DESCRIPTION OF THE TASK: With the pictures left out, transcribe exactly the lines from the one with "Screen dimensions: 1182x596" through the end of the data.

MATERIALS PROVIDED:
**********

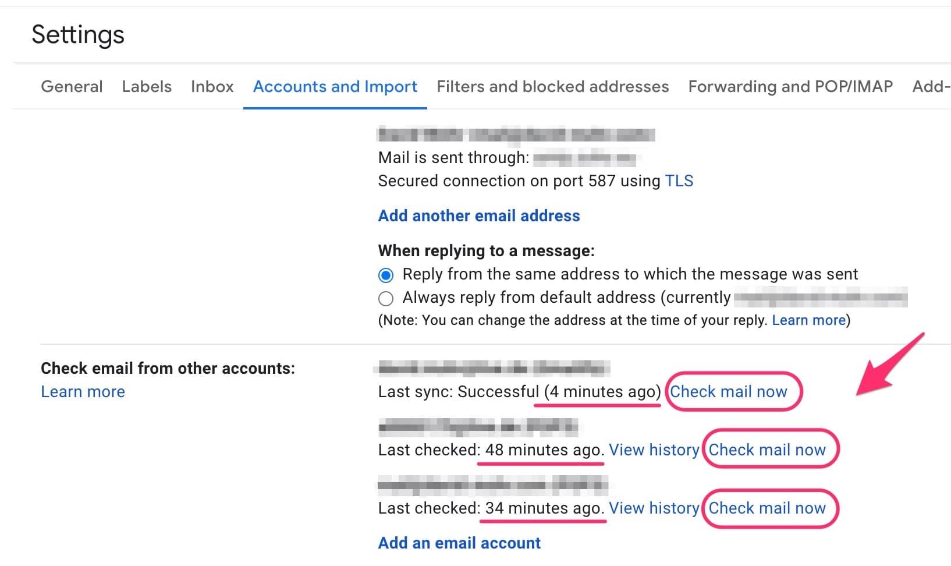Click Learn more under Check email from other accounts
951x566 pixels.
click(x=82, y=391)
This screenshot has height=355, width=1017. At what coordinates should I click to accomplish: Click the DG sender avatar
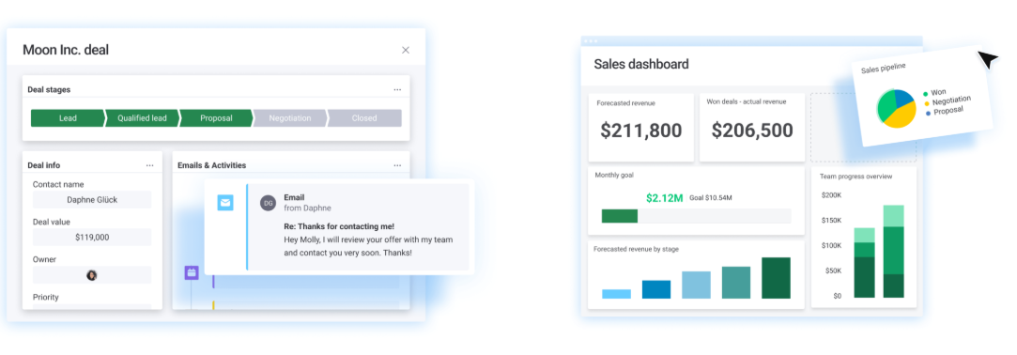[268, 203]
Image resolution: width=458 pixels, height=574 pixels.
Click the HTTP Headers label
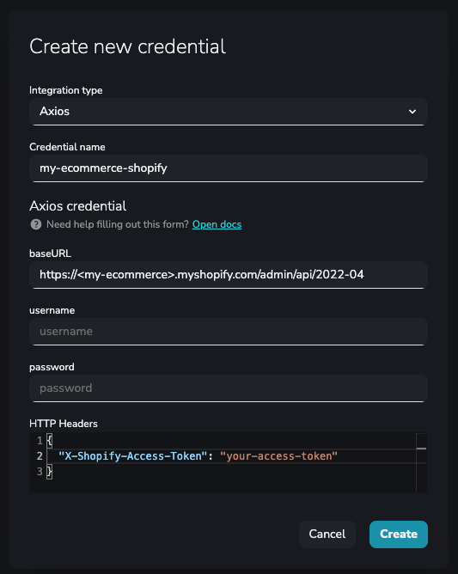point(64,424)
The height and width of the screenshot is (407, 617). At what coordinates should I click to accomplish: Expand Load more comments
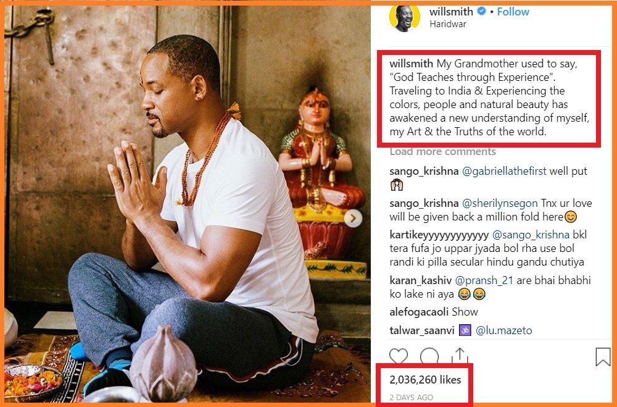[442, 152]
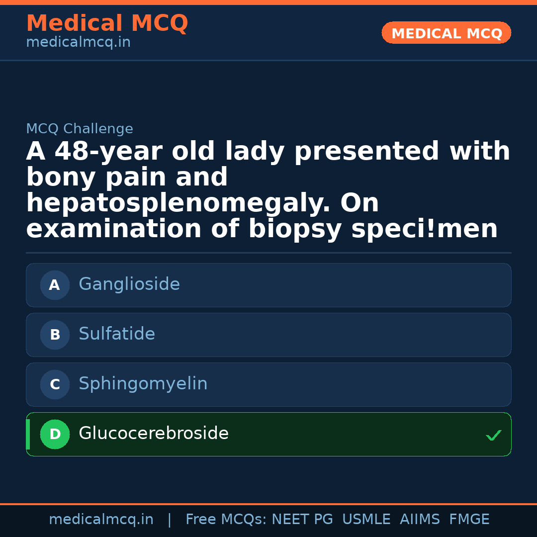This screenshot has height=537, width=537.
Task: Click the green checkmark beside Glucocerebroside
Action: 493,436
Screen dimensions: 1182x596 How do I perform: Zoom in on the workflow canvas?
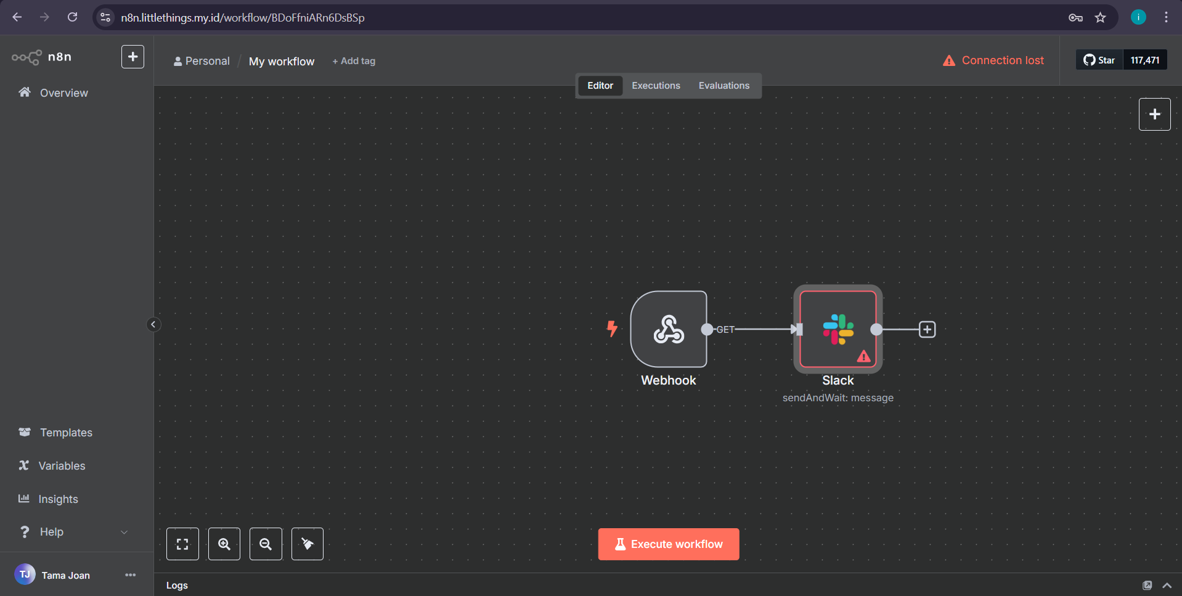coord(224,544)
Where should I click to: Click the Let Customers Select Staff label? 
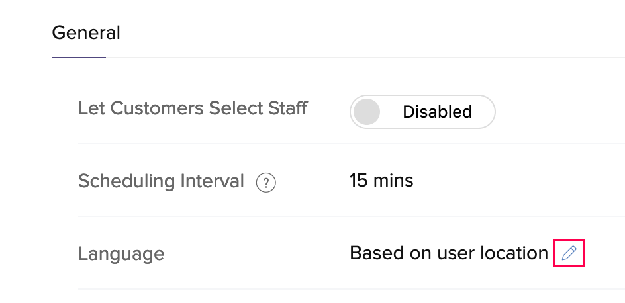(x=193, y=108)
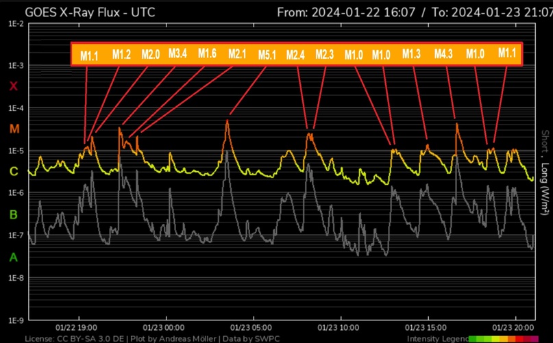
Task: Select the M2.4 flare label
Action: [x=295, y=55]
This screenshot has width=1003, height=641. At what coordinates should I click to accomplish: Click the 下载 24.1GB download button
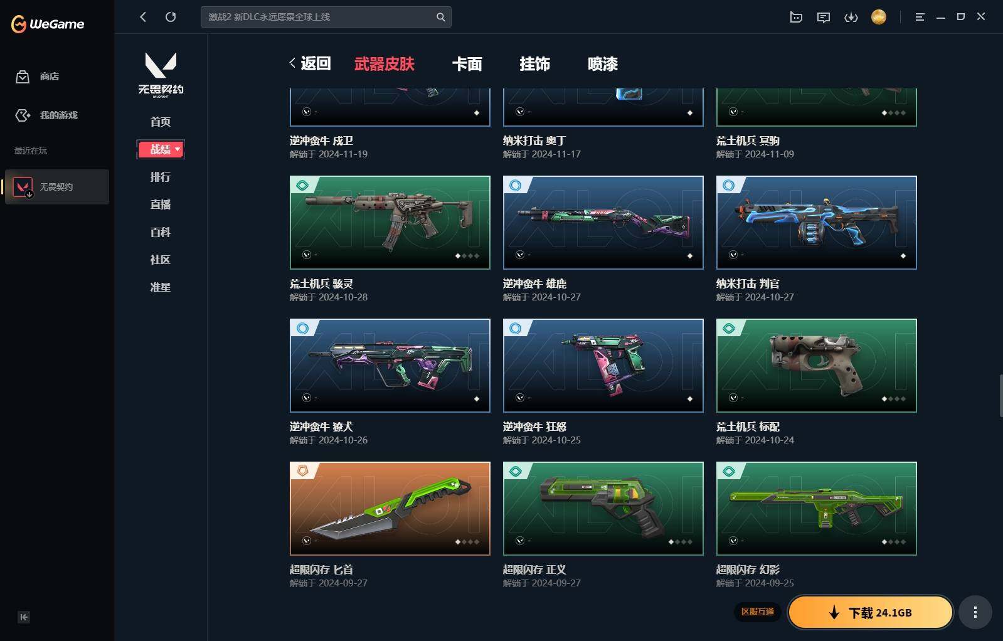click(871, 612)
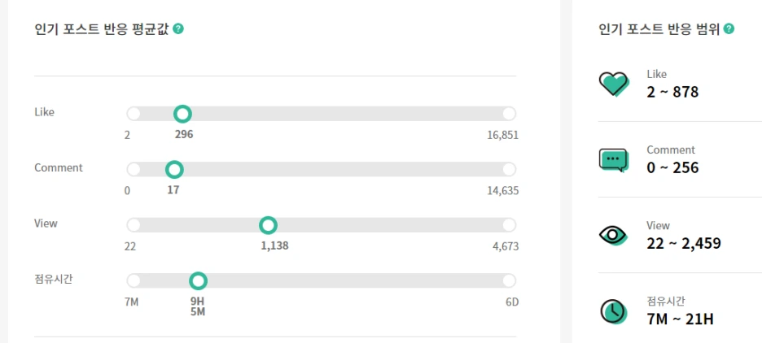Click the Like slider handle at 296
The image size is (762, 343).
[x=182, y=114]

**********

ANSWER SECTION:
Screen dimensions: 1182x596 How do I perform: Zoom in on the workflow canvas?
coord(224,544)
Where should I click to: Click the Let Customers Select Staff label? 
(x=193, y=108)
Task: Select the M2.4 flare label
Action: [x=295, y=55]
This screenshot has width=1003, height=641. At what coordinates should I click to accomplish: Click the 下载 24.1GB download button
click(871, 612)
Click the Like slider handle at 296
The image size is (762, 343).
[x=182, y=114]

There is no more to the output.